In [1]:
import requests
import re
import os
import json
from bs4 import BeautifulSoup

In [2]:
base_url = 'https://transcripts.foreverdreaming.org'
url = base_url + '/viewforum.php?f=22'

First step is to query the index page with the list of links to each individual episode page.

In [3]:
req = requests.get(url)
soup = BeautifulSoup(req.text, 'html.parser')

There's a complication- the index is paginated. A query is needed for each page, at increments of 25 by default. 
The last page is scraped from the initial request, and it's used to generate a list of pages to query.

In [8]:
pages_raw = soup.find("b", {"class": "pagination"}).get_text()
last_page = int(pages_raw[len(pages_raw)-2])

pages = [25 * l for l in list(range(0, last_page))]

With the page queries in hand, the next step is to scrape for link tags. 
The problem is that there are non-episode links which are formatted identically. However, each link tag contains text- for the episode links these contain the episode titles, which are formatted consistently. The titles are filtered to exclude non-episode links.

In [10]:
def title_filter(title):
    ## Filter string to see if it matches the expected title format
    pat = re.compile('\d{2}x\d{2}')
    if (pat.match(title[0:5])):
        return True
    return False

In [11]:
## Loop through each page and scrape for episode titles and links
eps = []
for p in pages:
    page_url = "https://transcripts.foreverdreaming.org/viewforum.php?f=22&start=" + str(p)
    page_req = requests.get(page_url)

    page_soup = BeautifulSoup(page_req.text, 'html.parser')
    
    tds = page_soup.findAll("td", {"class": "topic-titles row2"})

    for td in tds:
        title = td.get_text().replace("\n", "")
        link = td.find("h3").find('a')['href'][1:]
        if (title_filter(title)):
            eps.append(
            {
                "title": title,
                "link": link,
            })

Each page link is scraped now to get the actual scripts.

In [12]:
## Scrape each page for episode script
for ep in eps:
    ep['script'] = [];
    ep_url = base_url + ep['link']
    ep_req = requests.get(ep_url)
    # Findall needs to be converted from a list of tags into a list of strings
    ep_soup = BeautifulSoup(ep_req.text, 'html.parser')
    for tag in ep_soup.find_all("div", class_="postbody")[0].find_all("p"):
        ep['script'].append(tag.text.strip())

Dump raw scripts to JSON

In [15]:
def write_json(soup, file_name):
    with open(file_name + '.json', 'w+') as outfile:
        json.dump(soup, outfile)

In [17]:
write_json(eps, './output/gilmore_raw_scripts')

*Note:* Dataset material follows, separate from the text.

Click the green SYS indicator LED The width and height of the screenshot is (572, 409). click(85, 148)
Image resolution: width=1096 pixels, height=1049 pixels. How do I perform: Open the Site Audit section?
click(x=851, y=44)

MOVING ALL THIS JAZZ TO A SEPARATE NOTEBOOK

The scripts unfortunately are not formatted consistently- the immediate issue is that sometimes episode titles are included, as well as credits for writers, directors, transcriber, etc. Even these aren't consistently formatted, or even consistently included.

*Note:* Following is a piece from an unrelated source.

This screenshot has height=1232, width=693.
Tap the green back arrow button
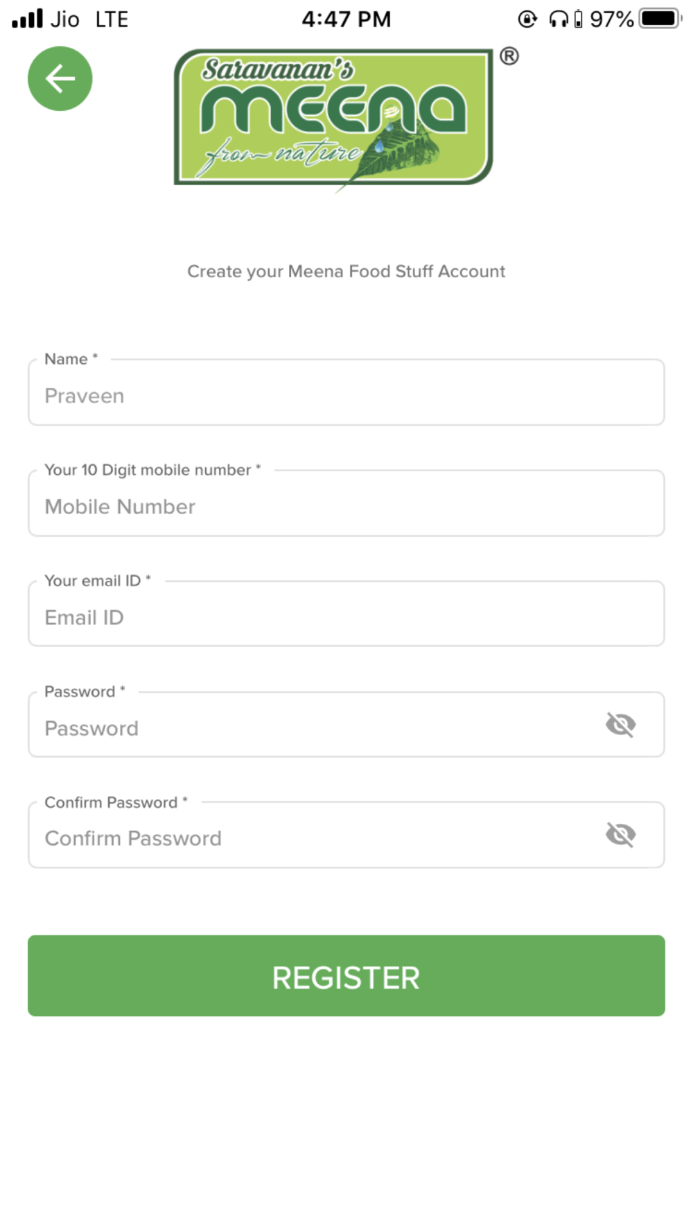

However, there are a few keywords at the beginning of each credit line, and these credits never go for more than 5 lines. By iterating backwards through the first five lines of each script, the index of the last credit line is found, and then used to remove all lines before it- the scripts end up scrubbed clean of titles and credits.

In [107]:
## Scrub non-script elements out of head of each script
def delete_multiple_element(list_object, indices):
    indices = sorted(indices, reverse=True)
    for idx in indices:
        list_object.pop(idx)
        if idx < len(list_object):
            pop = list_object.pop(idx)

for ep in eps:
    keywords = ["written", "directed", "transcript", "teleplay", "story", "transcribed"]
    for p in range(5, -1, -1):
        if ep['soup'][p].lower().split(" ")[0] in keywords:
            delete_multiple_element(ep['soup'], range(0, p+1))
            break

In [3]:
eps[20]['soup']

["CUT TO RORY'S BEDROOM ",
 '(Rory is asleep in bed. Lorelai opens the door and looks in.) ',
 'LORELAI: Hey! ',
 'RORY: What? ',
 'LORELAI: You are not sleeping through this. ',
 'RORY: Through what? ',
 '(Lorelai walks over to the bed and leans over her.) ',
 'LORELAI: The freaking Blue Man Group is outside our house! ',
 'RORY: I was sleeping through it! ',
 'LORELAI: It had to have woken you up. ',
 'RORY: No my insane mother Margot Kidder Gilmore woke me up. ',
 'CUT TO FRONT PORCH ',
 '(Lorelai walks out the door onto the front porch. Luke is hammering the porch rail.) ',
 'LORELAI: Hey. ',
 'LUKE: Hey. ',
 'LORELAI: How are you today? ',
 'LUKE: Good, how are you? ',
 'LORELAI: Good, good. What are you doing? ',
 'LUKE: Fixing your porch rail. ',
 "LORELAI: That's right. You are. You're fixing my porch rail. . . . At six thirty in the morning! ",
 'LUKE: It was the only time I could do it. ',
 'LORELAI: Why? Why? ',
 'LUKE: It was broken. I noticed last time I was here. It could

Further cleaning notes:
* There's a whitespace at the end of each line that trim isn't removing. I think it's a "\n".
* Stage directions are in both round and square brackets.
* "Cut to" transitions aren't always in parentheses.
* There's a "The End" line at the bottom of some (all?) scripts.
* Need to split out each line into character and dialog.

I think the first step is to find 

In [7]:
## Write our episodes to a json    
for ep in eps:
    write_json(ep, ep['title'].split(" ")[0])